Jeudi dernier, vers 10h30, zone d’activité « La fistule » dans la banlieue parisienne, une société de consulting en ressources humaines, « Pôle Emploi », procède à une distribution gratuite d’argent sur la voie publique. Le slogan : « Nous soutenons la consommation des ménages ». Des centaines de badauds se pressent devant les portes de l’établissement pour profiter de l’aubaine. Quand soudain c’est le drame. Vers 11h27, la distribution est interrompue pour cause de pause déjeuner. La foule s’énerve. Bousculades, cris, injures.
Des badauds se pressent chez Pôle Emploi pour quelques billets
La déception rend amer. Adieu écran plat, ordinateur portable, sorties au cinéma et vacances à Avoriaz. Un homme, désespéré, hurle : « J’étais convoqué à 11h45, sale pute ». On crache sur les vitres, on met des coups de pieds dans les barrières, on arrache l’enseigne de l’entreprise et on fait caca dans la boîte aux lettres. Micheline V. se présente devant les émeutiers pour expliquer l’annulation brutale du happening : « Permettez qu’on aille bouffer ? ». Des paroles maladroites qui ne font qu’exciter la cohorte des désappointés. On se disperse par petits groupes pour aller porter atteinte à l’ordre public et casser la récession positive : les émeutiers, en grappes, vont s’affaler dans leurs canapés et jouer à la Playstation toute la journée en fumant du mauvais shit de table. Près de 0.18% de PIB perdu selon nos estimations : les poils de Christine Lagarde perdent de leur brillance. C’est la catastrophe.
On entend d’ici les crypto-marxistes de base, prendre la défense de ces délinquants : « comprenez, c’est la crise, alors les gens se ruent vers l’argent facile ». Les gens, les gens, c’est vite dit : dans la foule des casseurs de l’économie, on ne trouve pas beaucoup de catholiques. D’ailleurs, n’est-ce pas le Président lui-même qui, en définissant si brillamment l’identité nationale, nous explique que le bon Français, lui, préfère exercer les fonctions de préparateur de commande à bac +5 plutôt que d’attendre qu’on lui jette le fric depuis les fenêtres de la première société à faire dans l’événementiel outrancier ? Le bon Français à autre chose à faire que d’attendre après une opération publicitaire de masse.

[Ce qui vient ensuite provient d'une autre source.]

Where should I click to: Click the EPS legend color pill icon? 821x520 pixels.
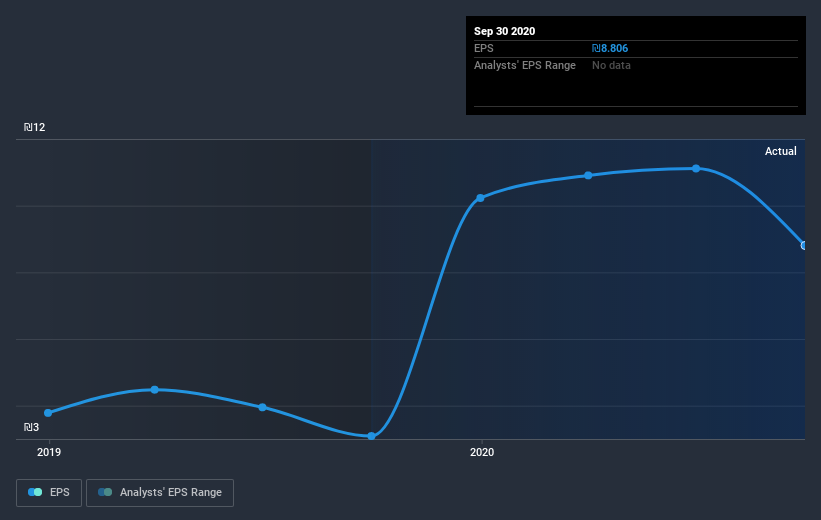tap(35, 492)
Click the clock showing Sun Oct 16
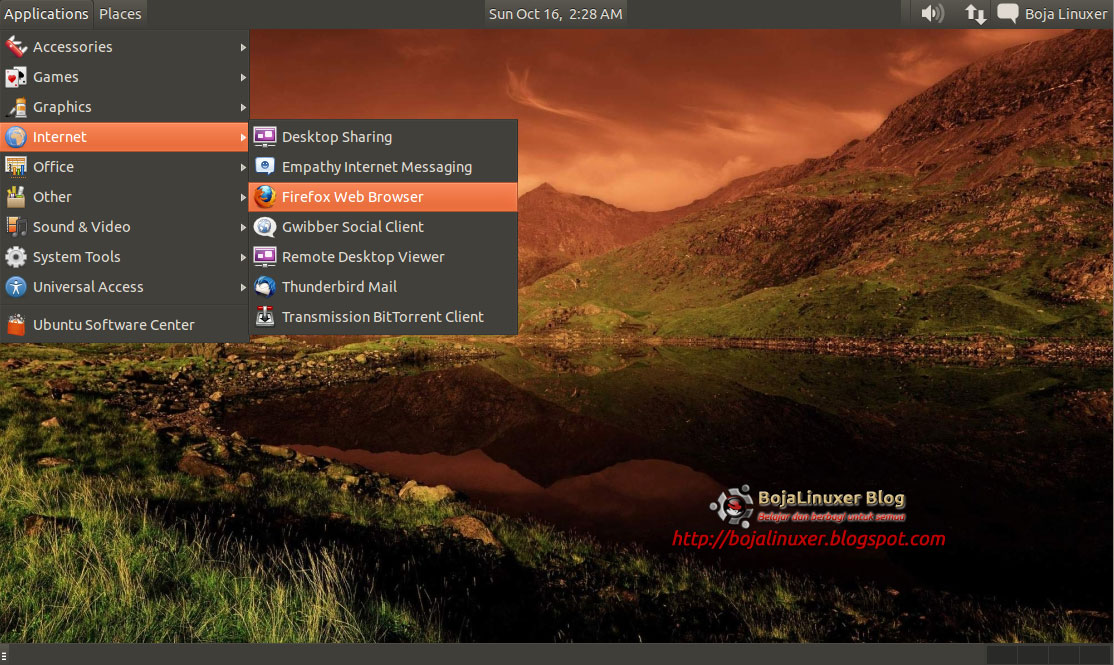Viewport: 1114px width, 665px height. 555,14
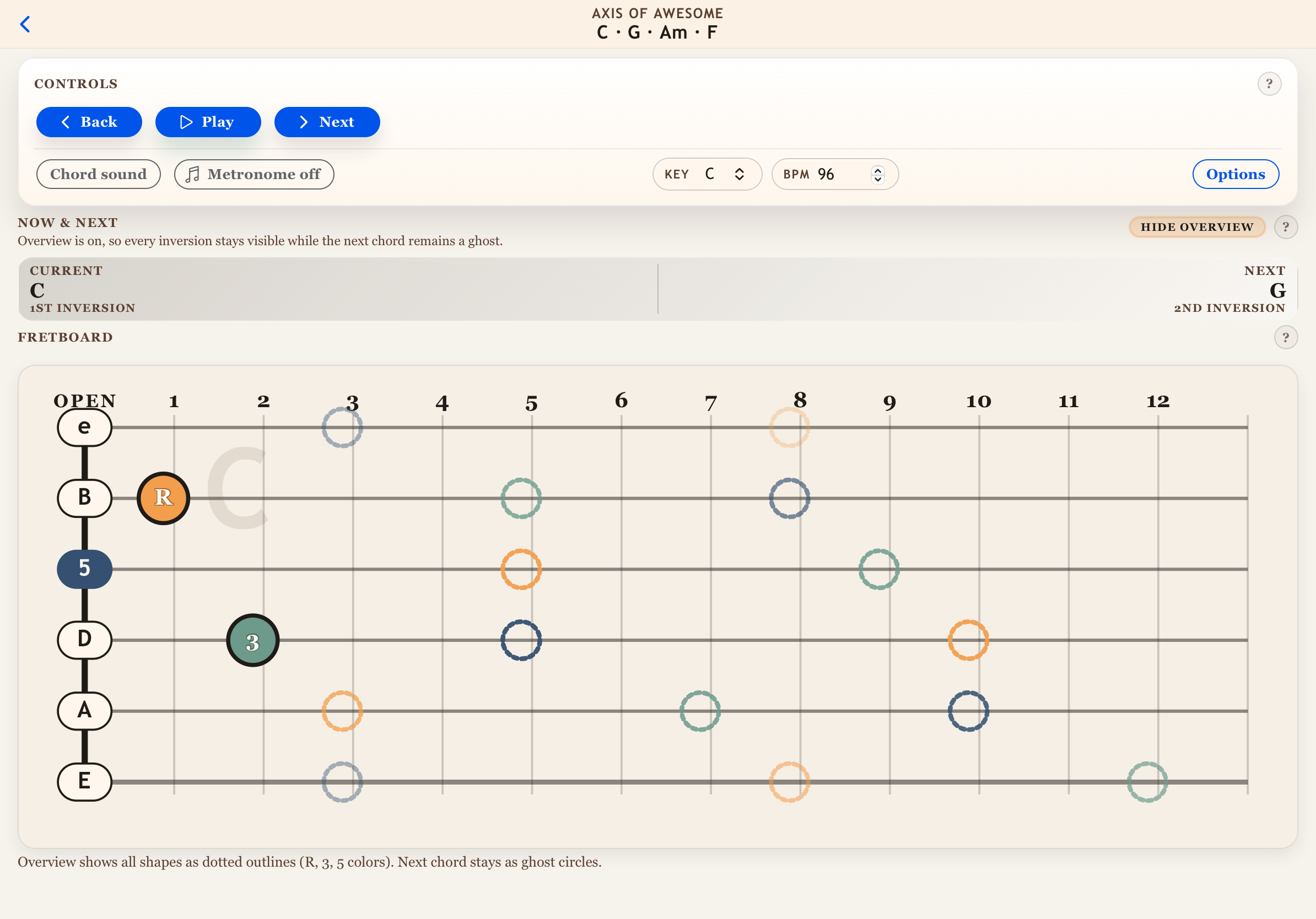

Si vous aviez distribué du pinard, ça ne serait pas arrivé
Certes, il est vrai qu’il est dans la nature humaine d’être prêt à tout pour un peu d’argent facile. Et l’effet de groupe dans ce genre d’occasions provoque bien souvent des manifestations incontrôlées de sauvagerie collective. Ceux qui ont fréquenté les concerts de Madonna peuvent en témoigner. M. Panel lui-même, impliqué dans une sombre affaire d’éviscération d’un spectateur avec les dents, ne doit son salut qu’à la mansuétude intéressée d’un substitut du procureur dans la poche duquel il a glissé la culotte litigieuse. Mais quelques errements de ci de là ne sauraient justifier un comportement répété. Oui, répété. Car d’une part la société Pôle Emploi organise ces opérations publicitaires presque quotidiennement, et d’autre part ce sont toujours les mêmes qui y participent.
Du reste, ces abjectes pratiques contraires à toute morale mettent en péril la distribution légitime de pognon sur la voie publique, celle qui profite à l’économie. Elles jettent le discrédit sur d’autres happenings nécessaires au bon fonctionnement de notre modèle social, comme la rediffusion de l’argent du contribuable vers les entreprises privées ou les banques, qui elles en ont réellement besoin pour faire des choses très importantes, comme nous sortir de la crise dans laquelle l’assistanat nous a plongés.
Conscient de cette réalité, le gouvernement a décidé de sévir. Brice Hortefeux va « présenter la facture » au Pôle Emploi, qui pourtant assure avoir toutes les autorisations nécessaires – ce que l’enquête devra déterminer - et souhaite que ce type d’évènements illégaux soit plus durement sanctionné. Espérons qu’il soit entendu et qu’à l’avenir on ne puisse plus tout faire aux fins de publicité.